Kadınlar Mektebi ve Molière’in Gözünde Toplumsal Ahlakın Komedisi
Kadınlar Mektebi ve Molière’in Gözünde Toplumsal Ahlakın Komedisi
17.yüzyıl Fransa’sında, saray görkeminin, soylu kibarlığın ve dışa vurulmuş erdem söyleminin ardında, Molière adında bir adam sahneye çıkar ve tiyatronun perdeleri ardında gülünç olanla birlikte insana dair saklanmak isteneni, bastırılmış arzuyu, ikiyüzlü terbiyeyi ve sahte dindarlığı teşhir eder. Kadınlar Mektebi adlı oyunu, yalnızca dönemin tiyatro anlayışını sarsmakla kalmamış; aynı zamanda toplumun kadına, evliliğe ve ahlaka dair inşa ettiği o değerler dizgesini de keskin bir mizah ile ifşa etmiştir.
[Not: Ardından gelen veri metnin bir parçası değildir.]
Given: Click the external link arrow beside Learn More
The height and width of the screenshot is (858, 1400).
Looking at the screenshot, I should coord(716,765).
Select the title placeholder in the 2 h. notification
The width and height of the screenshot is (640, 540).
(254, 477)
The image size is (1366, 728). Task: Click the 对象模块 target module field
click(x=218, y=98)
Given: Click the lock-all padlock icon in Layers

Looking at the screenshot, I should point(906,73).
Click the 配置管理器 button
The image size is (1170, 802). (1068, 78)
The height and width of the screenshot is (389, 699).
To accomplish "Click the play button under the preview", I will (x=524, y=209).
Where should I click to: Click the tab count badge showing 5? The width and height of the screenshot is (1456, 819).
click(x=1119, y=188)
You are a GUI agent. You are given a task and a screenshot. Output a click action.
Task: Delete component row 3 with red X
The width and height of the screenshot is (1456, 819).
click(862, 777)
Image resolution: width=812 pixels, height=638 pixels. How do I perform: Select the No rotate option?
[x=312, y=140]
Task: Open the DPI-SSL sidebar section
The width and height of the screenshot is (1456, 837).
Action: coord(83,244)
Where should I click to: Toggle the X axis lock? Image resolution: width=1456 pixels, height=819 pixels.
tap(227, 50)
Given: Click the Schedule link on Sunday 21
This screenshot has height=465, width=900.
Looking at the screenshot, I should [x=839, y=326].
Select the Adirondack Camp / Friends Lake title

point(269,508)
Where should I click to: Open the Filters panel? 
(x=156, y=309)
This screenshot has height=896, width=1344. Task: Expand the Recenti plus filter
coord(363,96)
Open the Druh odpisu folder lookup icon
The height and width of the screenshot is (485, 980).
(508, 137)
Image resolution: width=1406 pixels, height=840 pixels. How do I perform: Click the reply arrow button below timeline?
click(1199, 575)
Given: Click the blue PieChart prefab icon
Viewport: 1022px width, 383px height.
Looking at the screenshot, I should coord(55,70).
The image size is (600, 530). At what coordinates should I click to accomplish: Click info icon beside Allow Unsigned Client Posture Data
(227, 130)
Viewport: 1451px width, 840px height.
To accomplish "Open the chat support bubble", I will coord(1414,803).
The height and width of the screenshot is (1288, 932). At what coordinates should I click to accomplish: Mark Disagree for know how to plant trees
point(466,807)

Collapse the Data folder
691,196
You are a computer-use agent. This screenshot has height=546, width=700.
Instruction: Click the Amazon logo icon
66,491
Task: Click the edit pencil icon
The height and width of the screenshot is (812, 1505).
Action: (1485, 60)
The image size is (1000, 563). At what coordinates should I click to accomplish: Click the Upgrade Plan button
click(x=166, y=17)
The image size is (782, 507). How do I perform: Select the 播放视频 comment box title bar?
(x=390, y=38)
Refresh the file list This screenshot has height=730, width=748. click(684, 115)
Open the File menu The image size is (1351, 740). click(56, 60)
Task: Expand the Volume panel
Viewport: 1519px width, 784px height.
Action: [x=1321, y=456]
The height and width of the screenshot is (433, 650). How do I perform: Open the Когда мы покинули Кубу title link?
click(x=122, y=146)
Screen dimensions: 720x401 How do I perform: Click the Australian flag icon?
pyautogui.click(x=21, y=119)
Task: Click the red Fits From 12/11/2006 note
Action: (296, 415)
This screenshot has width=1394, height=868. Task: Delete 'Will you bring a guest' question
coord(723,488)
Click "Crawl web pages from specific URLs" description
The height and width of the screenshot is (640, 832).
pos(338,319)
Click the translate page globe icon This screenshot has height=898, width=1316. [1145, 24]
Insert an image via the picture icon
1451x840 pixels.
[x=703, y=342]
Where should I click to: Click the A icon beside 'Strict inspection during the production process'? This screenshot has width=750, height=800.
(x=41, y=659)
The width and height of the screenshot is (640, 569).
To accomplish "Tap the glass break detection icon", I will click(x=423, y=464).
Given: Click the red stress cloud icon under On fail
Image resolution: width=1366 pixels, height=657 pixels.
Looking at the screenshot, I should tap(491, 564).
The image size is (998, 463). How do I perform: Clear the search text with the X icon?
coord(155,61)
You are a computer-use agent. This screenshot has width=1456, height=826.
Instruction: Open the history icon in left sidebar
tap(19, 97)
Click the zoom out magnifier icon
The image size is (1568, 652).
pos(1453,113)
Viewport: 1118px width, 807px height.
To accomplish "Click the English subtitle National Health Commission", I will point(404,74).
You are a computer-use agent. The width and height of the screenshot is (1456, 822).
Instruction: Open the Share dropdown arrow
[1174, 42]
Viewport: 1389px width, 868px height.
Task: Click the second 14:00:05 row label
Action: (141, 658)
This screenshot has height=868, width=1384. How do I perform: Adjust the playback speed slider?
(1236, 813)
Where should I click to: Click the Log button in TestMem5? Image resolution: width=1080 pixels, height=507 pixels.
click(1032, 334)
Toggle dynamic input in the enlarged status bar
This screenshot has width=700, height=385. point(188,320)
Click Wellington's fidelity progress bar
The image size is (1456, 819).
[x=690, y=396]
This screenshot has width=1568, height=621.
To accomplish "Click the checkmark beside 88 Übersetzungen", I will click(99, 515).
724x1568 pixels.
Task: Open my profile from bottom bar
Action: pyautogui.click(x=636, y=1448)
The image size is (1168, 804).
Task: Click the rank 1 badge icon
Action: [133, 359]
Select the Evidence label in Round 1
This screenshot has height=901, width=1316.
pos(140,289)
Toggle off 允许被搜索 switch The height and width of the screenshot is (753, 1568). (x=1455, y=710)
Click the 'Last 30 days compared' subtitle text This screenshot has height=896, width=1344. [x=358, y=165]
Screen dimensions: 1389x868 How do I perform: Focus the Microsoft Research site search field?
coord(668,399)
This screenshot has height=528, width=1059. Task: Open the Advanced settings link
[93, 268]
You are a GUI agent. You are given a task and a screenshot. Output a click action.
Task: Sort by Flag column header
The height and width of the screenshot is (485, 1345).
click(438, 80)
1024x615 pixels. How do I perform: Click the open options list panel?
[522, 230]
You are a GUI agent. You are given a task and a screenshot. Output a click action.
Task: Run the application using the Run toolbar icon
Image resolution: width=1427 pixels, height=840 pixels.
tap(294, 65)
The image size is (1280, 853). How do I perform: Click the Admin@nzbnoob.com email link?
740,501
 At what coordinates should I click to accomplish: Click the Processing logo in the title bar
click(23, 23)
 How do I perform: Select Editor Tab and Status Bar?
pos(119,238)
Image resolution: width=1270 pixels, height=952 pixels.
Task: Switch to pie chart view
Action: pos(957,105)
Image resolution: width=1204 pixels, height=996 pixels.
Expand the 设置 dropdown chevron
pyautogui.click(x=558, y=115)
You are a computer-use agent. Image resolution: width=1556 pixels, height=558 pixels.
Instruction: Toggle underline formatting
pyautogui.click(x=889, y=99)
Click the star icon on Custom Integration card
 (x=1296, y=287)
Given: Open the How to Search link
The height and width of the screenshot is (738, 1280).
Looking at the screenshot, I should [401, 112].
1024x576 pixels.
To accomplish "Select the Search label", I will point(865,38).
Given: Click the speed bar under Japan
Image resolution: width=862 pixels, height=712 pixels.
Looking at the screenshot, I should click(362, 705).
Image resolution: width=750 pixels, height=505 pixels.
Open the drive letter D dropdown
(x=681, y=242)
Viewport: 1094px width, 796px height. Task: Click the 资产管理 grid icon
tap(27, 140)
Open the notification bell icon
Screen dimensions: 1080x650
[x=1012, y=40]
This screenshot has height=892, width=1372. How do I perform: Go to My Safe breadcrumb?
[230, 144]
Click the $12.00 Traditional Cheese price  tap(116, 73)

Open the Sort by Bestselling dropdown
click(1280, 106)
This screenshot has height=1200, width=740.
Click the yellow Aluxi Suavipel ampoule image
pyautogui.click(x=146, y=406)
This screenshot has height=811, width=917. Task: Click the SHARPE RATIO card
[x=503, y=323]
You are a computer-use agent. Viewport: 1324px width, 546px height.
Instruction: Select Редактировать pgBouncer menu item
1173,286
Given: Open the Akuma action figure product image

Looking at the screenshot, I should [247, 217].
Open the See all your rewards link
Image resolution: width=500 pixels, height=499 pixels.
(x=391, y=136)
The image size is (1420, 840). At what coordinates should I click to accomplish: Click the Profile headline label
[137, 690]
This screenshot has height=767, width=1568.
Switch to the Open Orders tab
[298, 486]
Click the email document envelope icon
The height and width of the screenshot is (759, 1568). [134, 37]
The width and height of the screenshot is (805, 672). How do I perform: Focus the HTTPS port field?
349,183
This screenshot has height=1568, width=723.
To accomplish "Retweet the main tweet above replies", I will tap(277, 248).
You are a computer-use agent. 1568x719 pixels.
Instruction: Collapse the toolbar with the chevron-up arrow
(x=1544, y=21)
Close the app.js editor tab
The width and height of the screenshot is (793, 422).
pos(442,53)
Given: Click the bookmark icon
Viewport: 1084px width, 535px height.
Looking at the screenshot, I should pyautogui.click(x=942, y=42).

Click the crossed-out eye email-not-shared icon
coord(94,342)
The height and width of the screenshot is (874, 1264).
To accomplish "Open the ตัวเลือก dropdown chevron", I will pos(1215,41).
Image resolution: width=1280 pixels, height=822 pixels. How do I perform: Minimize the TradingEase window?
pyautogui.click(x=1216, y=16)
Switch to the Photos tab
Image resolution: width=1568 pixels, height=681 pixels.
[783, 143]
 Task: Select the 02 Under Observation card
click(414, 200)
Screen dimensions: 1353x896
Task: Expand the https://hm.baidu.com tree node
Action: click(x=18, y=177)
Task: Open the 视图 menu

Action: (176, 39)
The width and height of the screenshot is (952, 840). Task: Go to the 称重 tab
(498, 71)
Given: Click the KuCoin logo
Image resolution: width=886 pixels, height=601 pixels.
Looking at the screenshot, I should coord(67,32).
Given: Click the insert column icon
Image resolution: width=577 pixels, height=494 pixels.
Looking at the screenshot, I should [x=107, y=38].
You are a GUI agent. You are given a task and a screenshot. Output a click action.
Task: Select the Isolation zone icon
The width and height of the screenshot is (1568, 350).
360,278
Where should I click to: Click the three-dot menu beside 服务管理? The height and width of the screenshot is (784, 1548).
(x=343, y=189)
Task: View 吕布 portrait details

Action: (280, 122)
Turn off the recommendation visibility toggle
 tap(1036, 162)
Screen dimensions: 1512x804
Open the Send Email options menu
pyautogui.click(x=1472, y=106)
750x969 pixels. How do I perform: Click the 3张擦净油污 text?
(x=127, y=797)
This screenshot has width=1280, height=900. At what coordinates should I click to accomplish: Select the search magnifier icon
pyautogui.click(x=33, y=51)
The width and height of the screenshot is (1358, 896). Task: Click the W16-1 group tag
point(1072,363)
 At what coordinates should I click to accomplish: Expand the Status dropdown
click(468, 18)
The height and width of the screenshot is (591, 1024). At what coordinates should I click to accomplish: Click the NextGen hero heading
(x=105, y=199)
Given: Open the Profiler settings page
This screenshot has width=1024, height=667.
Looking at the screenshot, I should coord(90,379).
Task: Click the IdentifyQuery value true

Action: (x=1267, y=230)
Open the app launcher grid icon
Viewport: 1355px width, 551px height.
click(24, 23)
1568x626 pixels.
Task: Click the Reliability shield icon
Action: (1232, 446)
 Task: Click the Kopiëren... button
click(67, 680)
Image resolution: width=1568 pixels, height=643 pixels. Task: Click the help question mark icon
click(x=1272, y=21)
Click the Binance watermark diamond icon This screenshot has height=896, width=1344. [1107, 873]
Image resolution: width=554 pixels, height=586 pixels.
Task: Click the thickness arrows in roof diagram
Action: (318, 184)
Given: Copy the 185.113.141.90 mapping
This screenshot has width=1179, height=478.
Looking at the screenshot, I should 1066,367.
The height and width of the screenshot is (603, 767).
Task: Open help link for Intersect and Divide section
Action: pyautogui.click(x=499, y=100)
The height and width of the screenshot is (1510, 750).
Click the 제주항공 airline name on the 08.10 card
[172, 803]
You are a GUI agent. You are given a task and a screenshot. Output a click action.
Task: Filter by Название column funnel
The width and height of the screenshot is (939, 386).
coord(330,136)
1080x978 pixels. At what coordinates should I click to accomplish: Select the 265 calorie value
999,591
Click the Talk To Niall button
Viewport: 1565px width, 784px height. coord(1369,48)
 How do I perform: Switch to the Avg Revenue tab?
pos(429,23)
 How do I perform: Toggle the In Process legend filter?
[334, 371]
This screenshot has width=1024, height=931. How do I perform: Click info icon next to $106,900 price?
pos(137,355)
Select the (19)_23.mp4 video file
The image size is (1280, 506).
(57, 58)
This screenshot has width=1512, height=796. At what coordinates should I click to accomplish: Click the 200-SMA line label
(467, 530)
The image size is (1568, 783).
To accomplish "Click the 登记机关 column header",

Molière’in tiyatrosu, eğlendirici olduğu kadar seyirciyi -özellikle de kendini fazlasıyla ciddiye alan seyirciyi- rahatsız etmeyi göze alan bir tiyatrodur ve Kadınlar Mektebi, bu anlamda onun ilk büyük meydan okuması olarak kabul edilir.Eserin sahneye ilk konduğu 1662 yılı, Molière’in kırk yaşına bastığı ve sahnede edindiği tecrübeyi nihayet kendine özgü bir kurgu ve cesaretle biçimlendirdiği bir döneme karşılık gelir. Bu oyun, yüzeyde aşkın komik yanını gösterir gibi görünse de özünde toplumsal korkulara, özellikle de erkek egemen dünyada kadının bağımsızlığına duyulan korkuyu anlatır. Yaşlı Arnolphe’nin genç Agnès üzerindeki denetim arzusu, erkek kıskançlığının ve toplumun kadın üzerindeki mutlak kontrol arzusunun temsilidir. Molière burada, yalnızca bir karakteri gülünçleştirmez; bir dönemin, hatta çağlar boyu süregelmiş bir tahakküm anlayışını sahnenin ortasında sergiler.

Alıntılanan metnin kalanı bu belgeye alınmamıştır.